A sensor chip coated with species-specific genetic probes is placed in a multichannel reader instrument that measures electrical currents coming from sensors on the chip that detect bacteria.
Accounting for more than 7 million trips to the doctor’s office each year, urinary tract infections (UTIs) afflict an estimated 40% of women and 12% of men at least once during their lifetime, according to the American Urological Association. Though the infections are easily cured with antibiotics, diagnosis requires a lengthy bacterial identification process that can compromise patient care. However, the development of DNA biosensors may enable specific bacteria identification in as little as 45 minutes.
A microfabricated electrochemical sensor array developed by GeneFluidics (Monterey Park, CA; www.genefluidics.com) correctly identified the gram-negative bacteria in 98% of UTI-tainted urine samples. The results of the study, conducted by the David Geffen School of Medicine at UCLA and the Veterans Affairs Greater Los Angeles Healthcare System, mark the first species-specific detection of bacteria in human fluid samples by this type of instrument.
Currently, lab workers culture specimens until bacteria are large enough to visually identify—a process that can take 48 hours. The sensor array used in the UCLA study produced results in just 45 minutes.
These expedited results could enable physicians to prescribe targeted antibiotics. In order to alleviate patient discomfort, physicians frequently prescribe antibiotics to patients exhibiting symptoms of UTIs without knowing the specific bacteria causing the infection. If this sensor technology is adopted by the healthcare system, doctors will be able to identify the most effective antibiotic for the identified bacteria.
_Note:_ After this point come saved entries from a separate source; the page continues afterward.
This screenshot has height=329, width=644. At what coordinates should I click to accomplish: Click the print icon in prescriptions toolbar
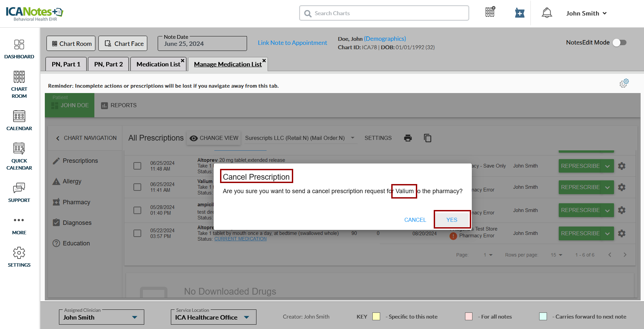click(408, 138)
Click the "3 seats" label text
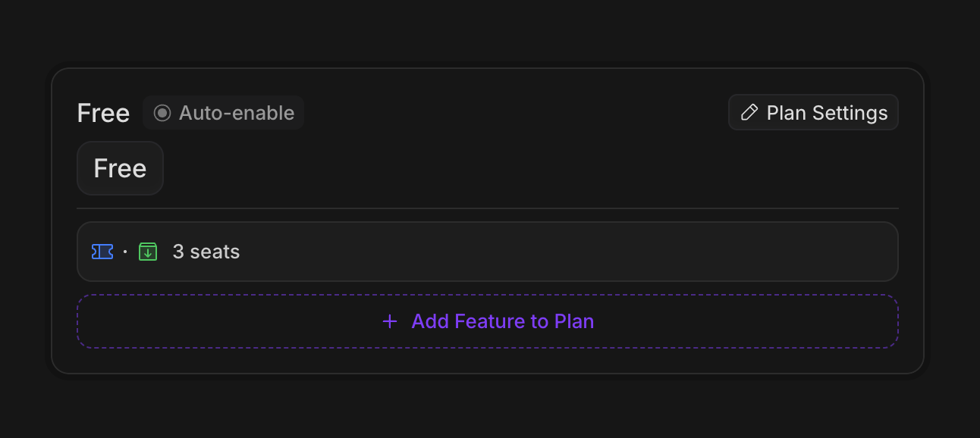 tap(206, 252)
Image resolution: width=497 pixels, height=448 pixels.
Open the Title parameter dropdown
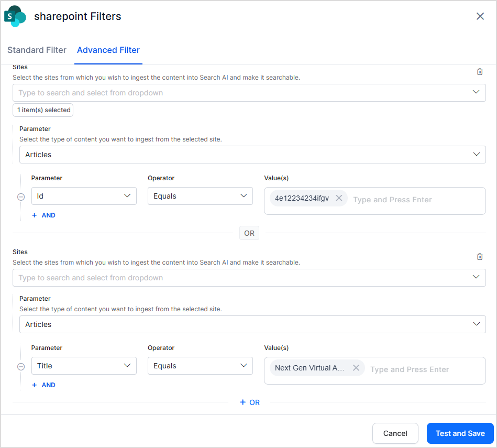point(84,366)
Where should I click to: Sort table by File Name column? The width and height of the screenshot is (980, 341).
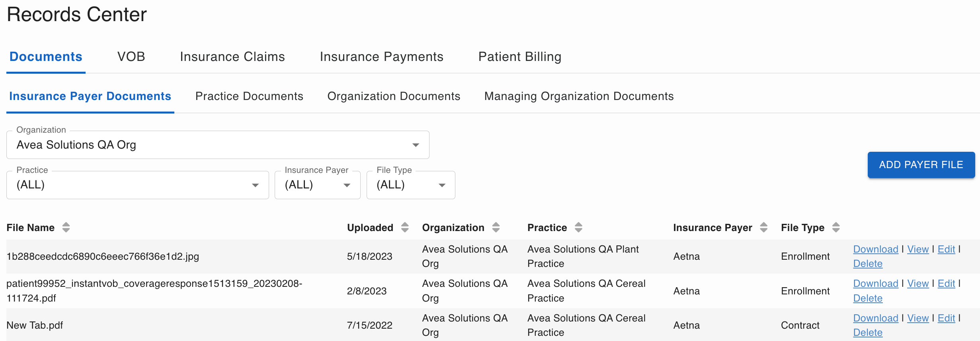point(66,227)
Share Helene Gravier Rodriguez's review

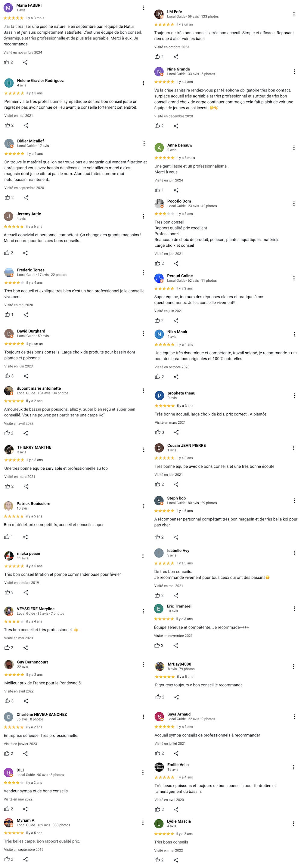click(x=26, y=125)
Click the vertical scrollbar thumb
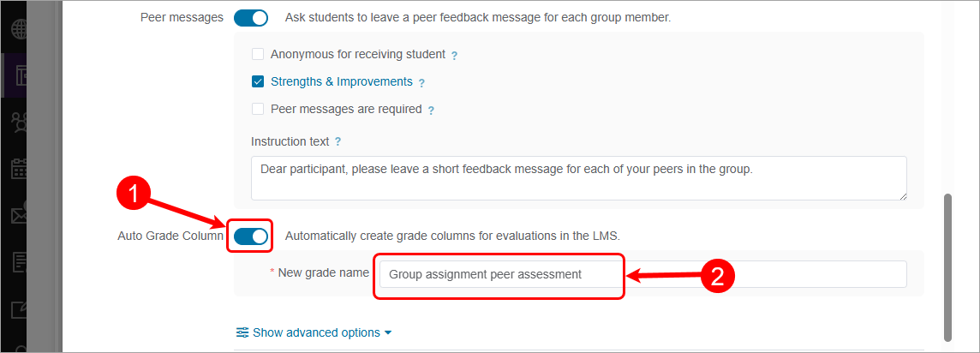The image size is (980, 353). pos(947,266)
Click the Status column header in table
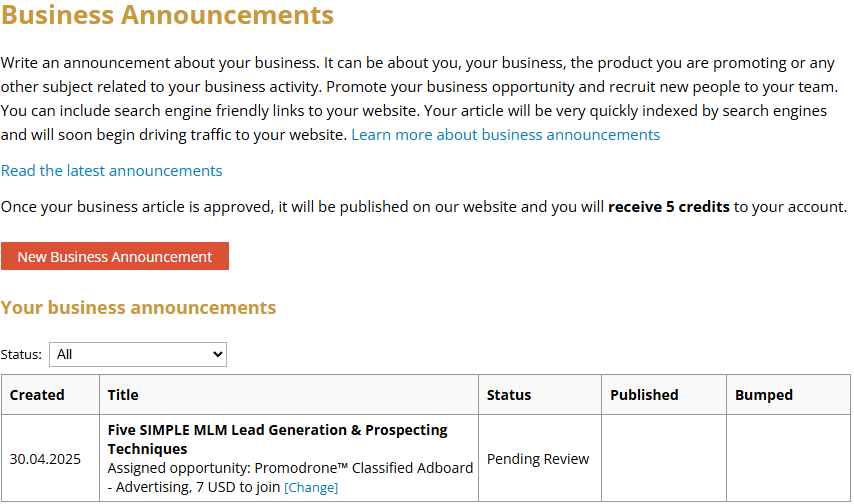 click(x=509, y=395)
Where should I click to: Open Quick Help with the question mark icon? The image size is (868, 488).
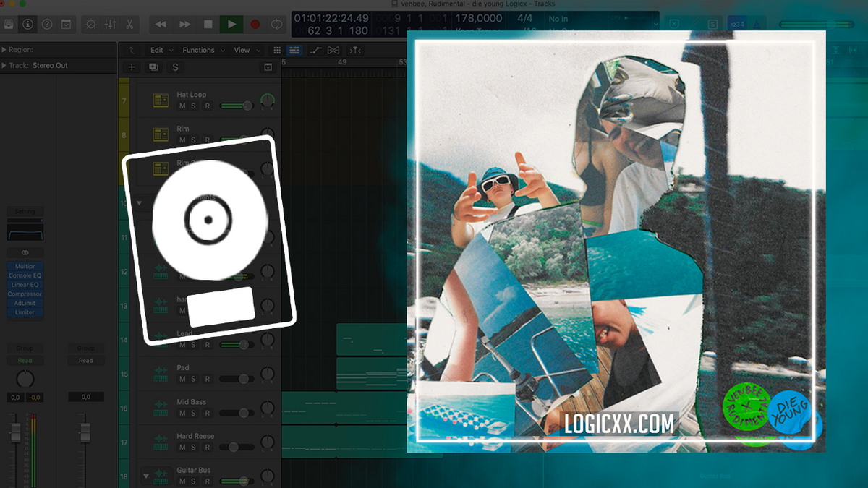(x=47, y=25)
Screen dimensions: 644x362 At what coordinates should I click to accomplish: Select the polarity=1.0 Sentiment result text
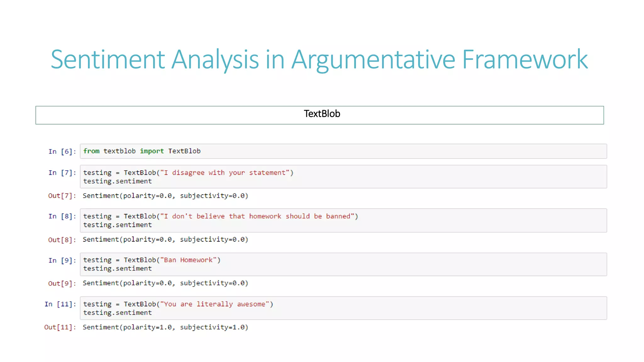coord(165,327)
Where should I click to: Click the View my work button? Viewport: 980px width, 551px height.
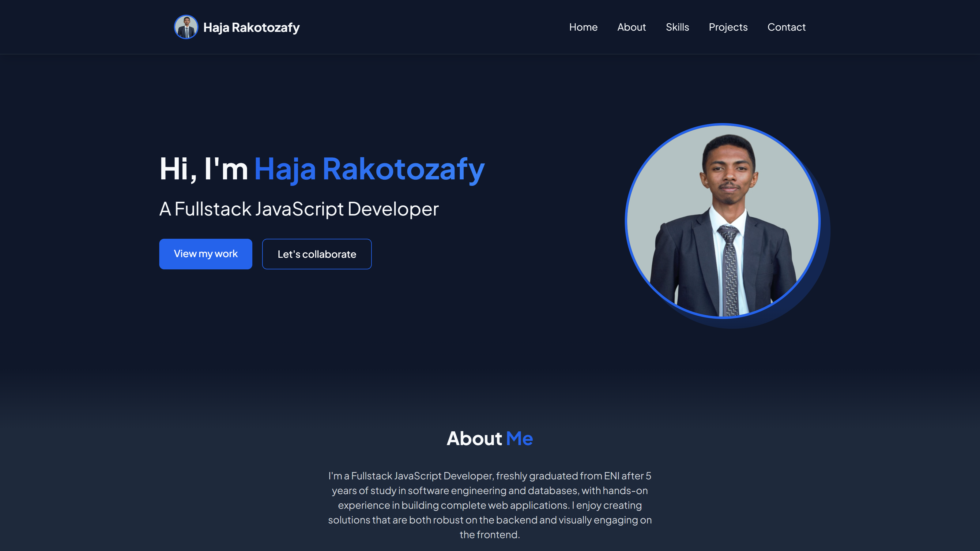tap(206, 254)
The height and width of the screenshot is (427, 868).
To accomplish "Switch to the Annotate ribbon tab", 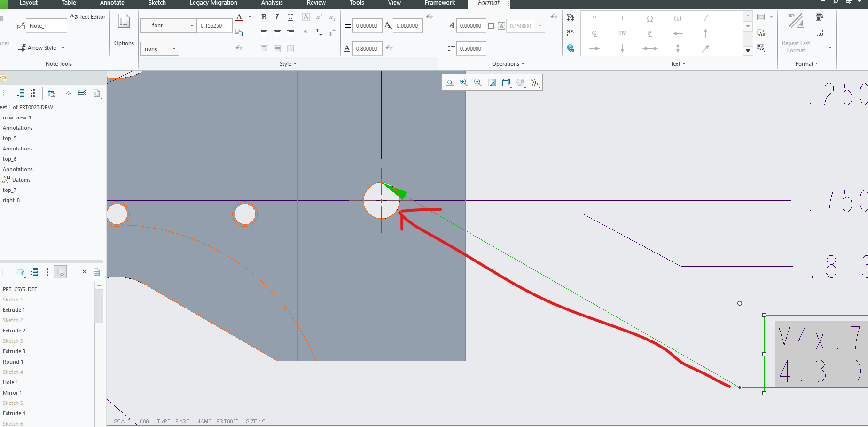I will point(112,3).
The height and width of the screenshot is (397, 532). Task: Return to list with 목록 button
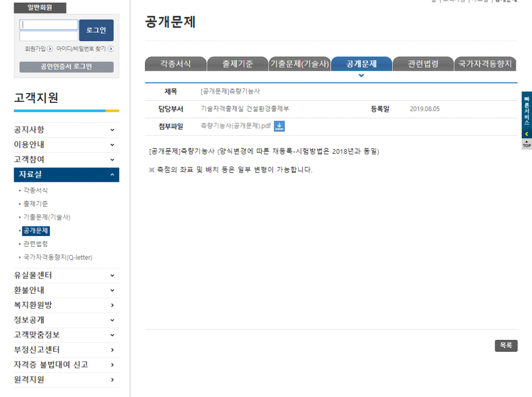pyautogui.click(x=506, y=346)
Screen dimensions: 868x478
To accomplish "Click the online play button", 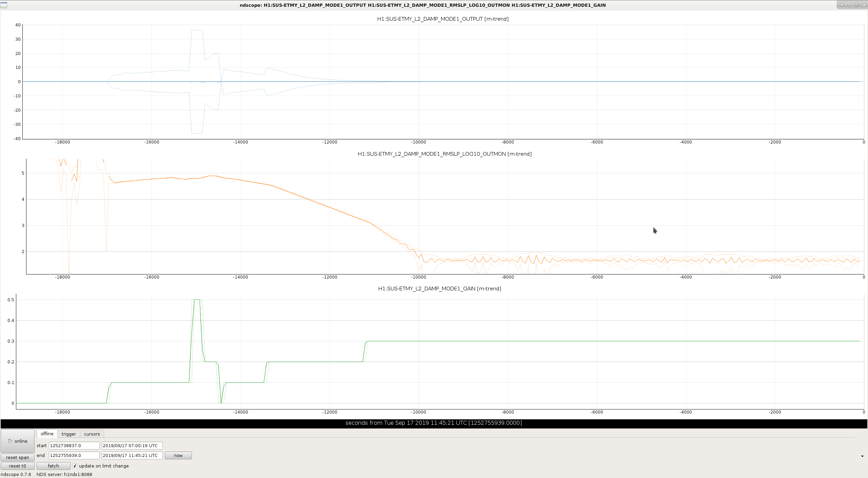I will click(18, 441).
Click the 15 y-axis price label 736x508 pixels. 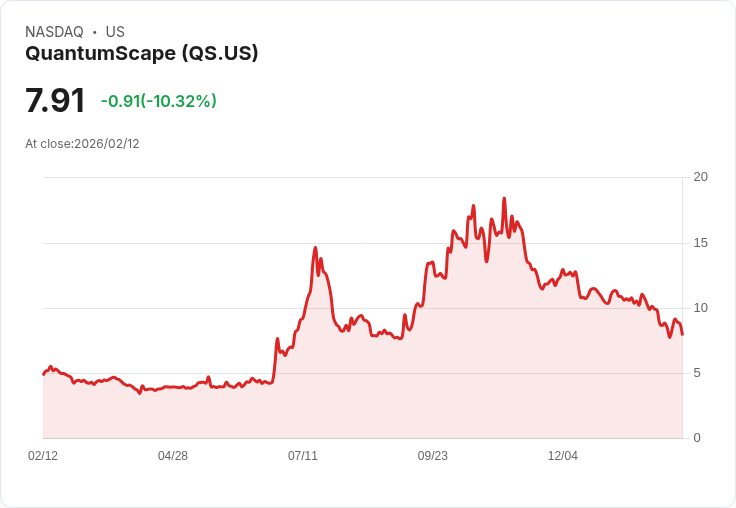[701, 243]
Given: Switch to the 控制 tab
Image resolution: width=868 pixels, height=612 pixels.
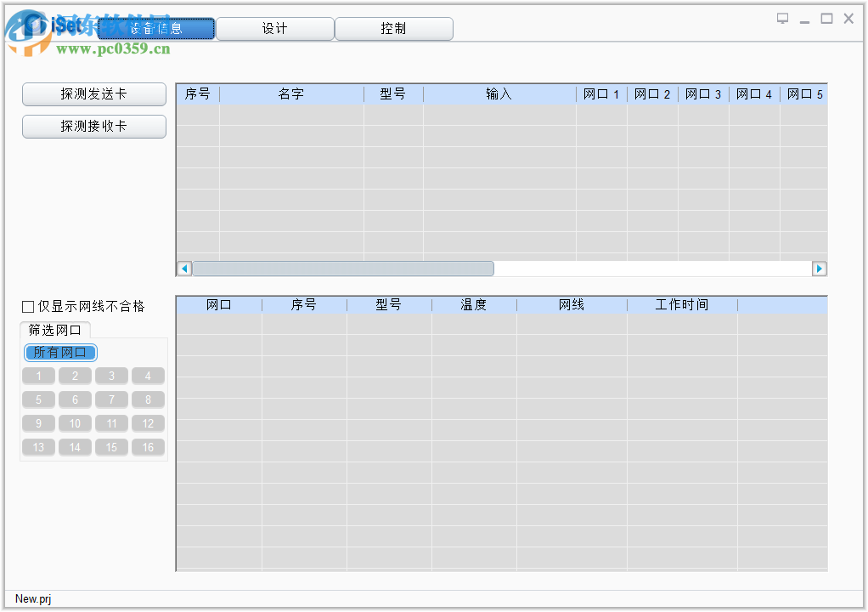Looking at the screenshot, I should coord(393,28).
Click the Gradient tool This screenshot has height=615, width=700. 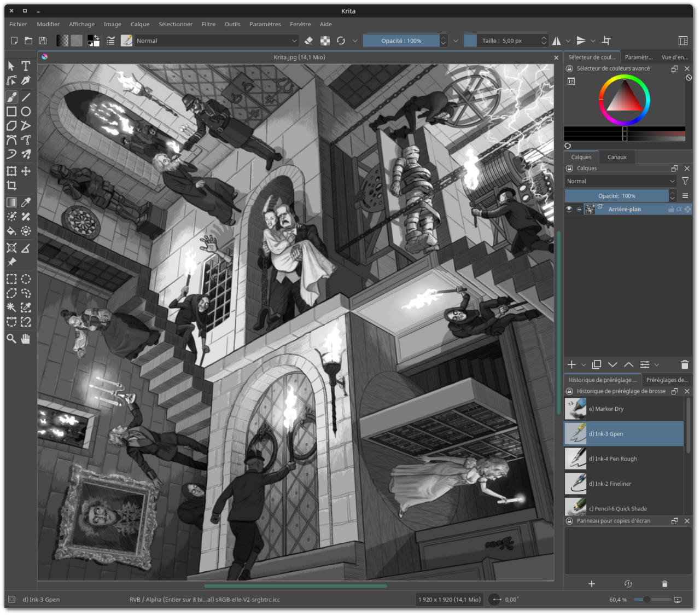(11, 202)
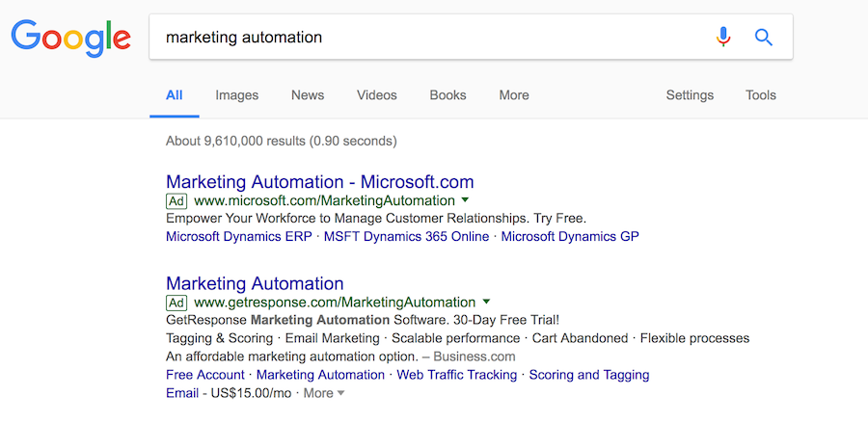The width and height of the screenshot is (868, 422).
Task: Click the magnifying glass search icon
Action: (764, 37)
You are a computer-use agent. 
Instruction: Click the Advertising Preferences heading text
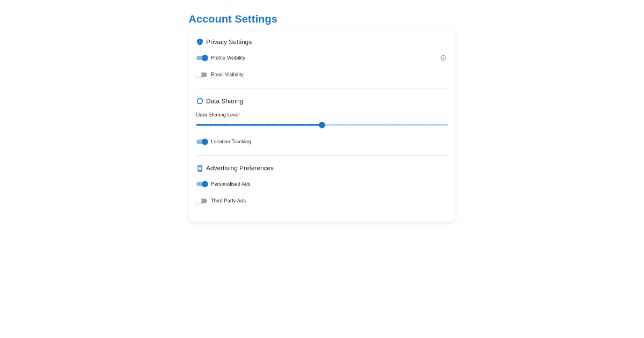click(x=240, y=168)
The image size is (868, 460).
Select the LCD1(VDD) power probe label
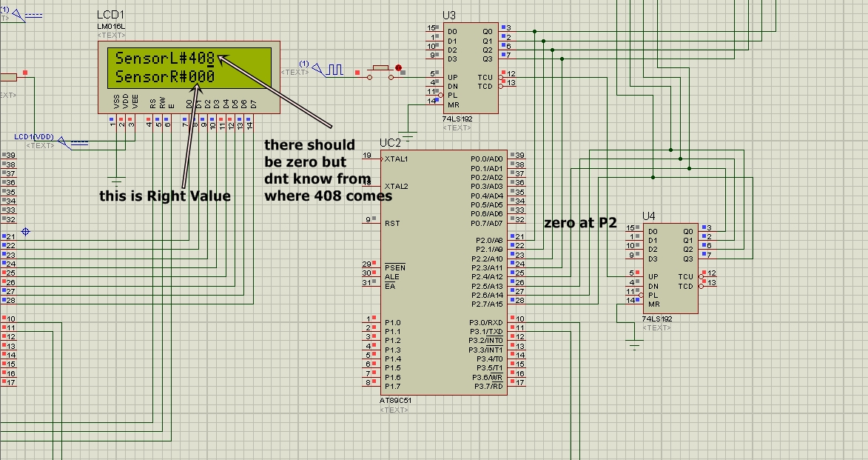pyautogui.click(x=34, y=137)
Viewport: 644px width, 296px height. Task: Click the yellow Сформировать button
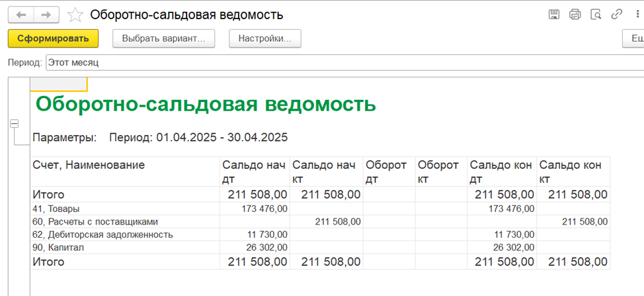pyautogui.click(x=53, y=38)
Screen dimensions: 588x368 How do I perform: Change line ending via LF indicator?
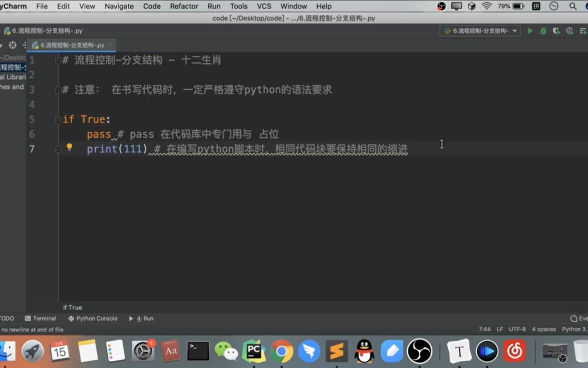[500, 329]
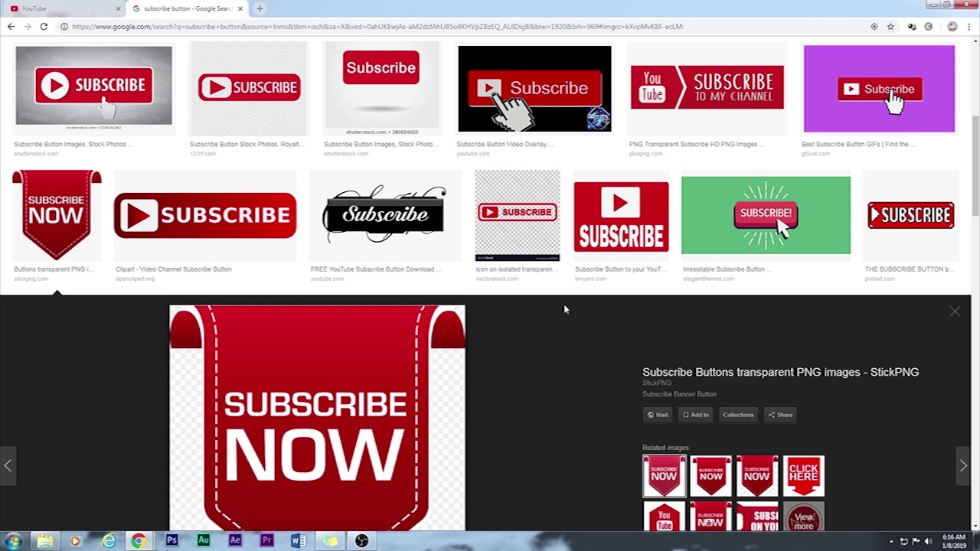Click the large SUBSCRIBE NOW preview image
This screenshot has width=980, height=551.
click(316, 418)
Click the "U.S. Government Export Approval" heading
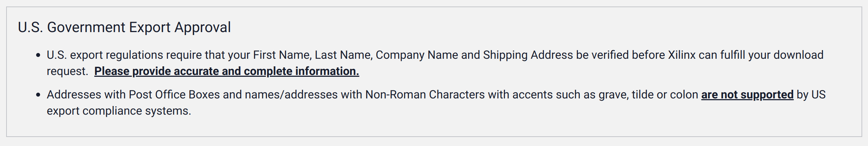Image resolution: width=868 pixels, height=146 pixels. point(124,27)
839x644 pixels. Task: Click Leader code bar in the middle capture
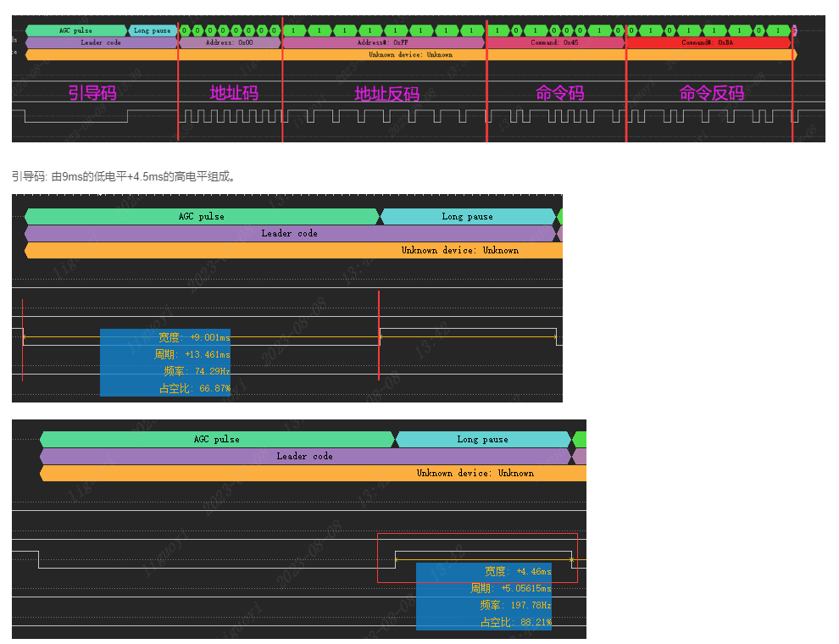click(289, 234)
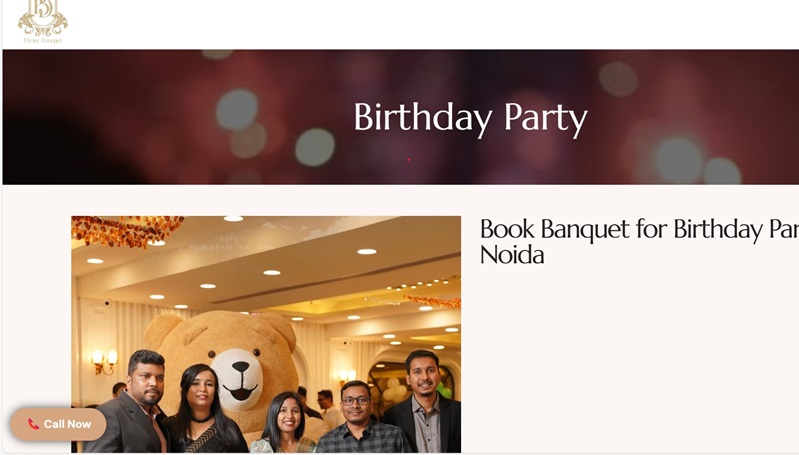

“Our research also showed the GeneFluidics’s biosensor avoided problems inherent in alternative molecular approaches, such as polymerase chain reaction, that require the repeated copying of bacterial DNA or RNA prior to testing,” says Joseph C. Liao, clinical instructor of urology at the David Geffen School of Medicine at UCLA. “We found that these amplification methods do not provide reproducible results.”
Researchers conducted the study by coating GeneFluidics’s 16-sensor chips with UCLA-designed species-specific genetic probes. Each sensor featured three single-layer gold electrodes and each electrode contained one representative capture probe for a bacterial urinary pathogen. Urine samples were then applied directly to the sensor chips. GeneFluidics’s multichannel reader instrument measured electrochemical signals, which enabled researchers to identify UTI pathogens by observing elevated signals on the chip.
Next on the firm’s agenda is the integration of the biosensors into microfluidic cartridges, as well as the development of a similar faster and completely automated instrument. This rapid test could be available in two to three years.
“There is considerable interest in decreasing overall healthcare costs by providing smarter medicine,” says Vincent Gau, chief executive officer of GeneFluidics. “When laboratory-quality testing can be rapidly performed by anyone, anywhere, and the results made available in real time, we will see tremendous improvement in patient care. This joint project with UCLA may spearhead that shift.”
The research for this study was published in the Journal of Clinical Microbiology’s February 2006 issue.